From the data below, retype exactly the lines starting with the one that contains "Given: Open the" and ending with the one that contains "Screen dimensions: 980x485", both included.

- DATA SUPPLIED:
********************

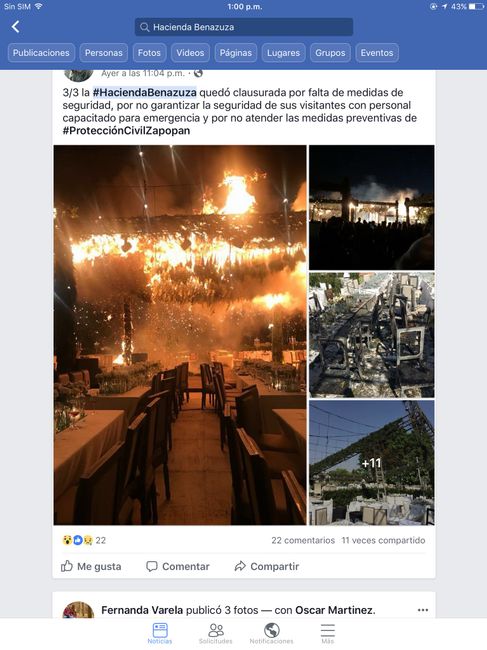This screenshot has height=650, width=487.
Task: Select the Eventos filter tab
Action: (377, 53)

********************

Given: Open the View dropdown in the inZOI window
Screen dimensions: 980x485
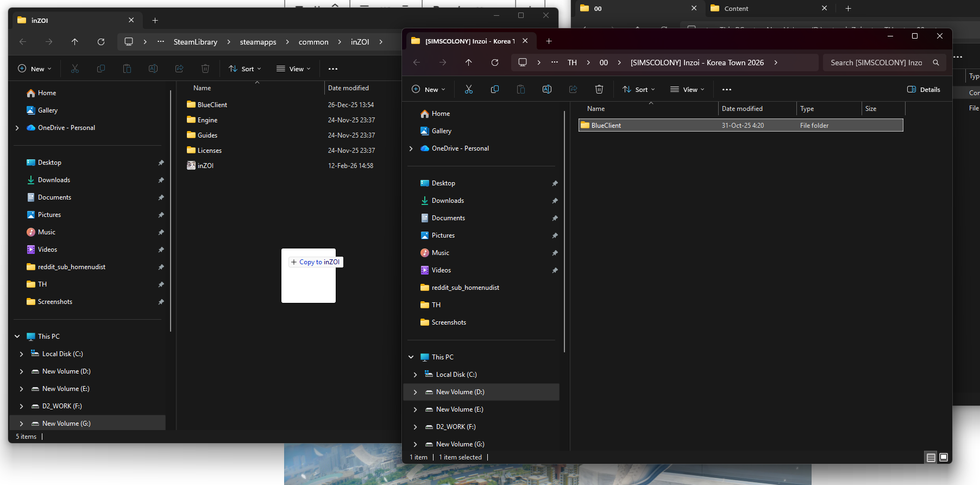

********************

- WRITTEN REPLY:
Given: Open the View dropdown in the inZOI window
Screen dimensions: 980x485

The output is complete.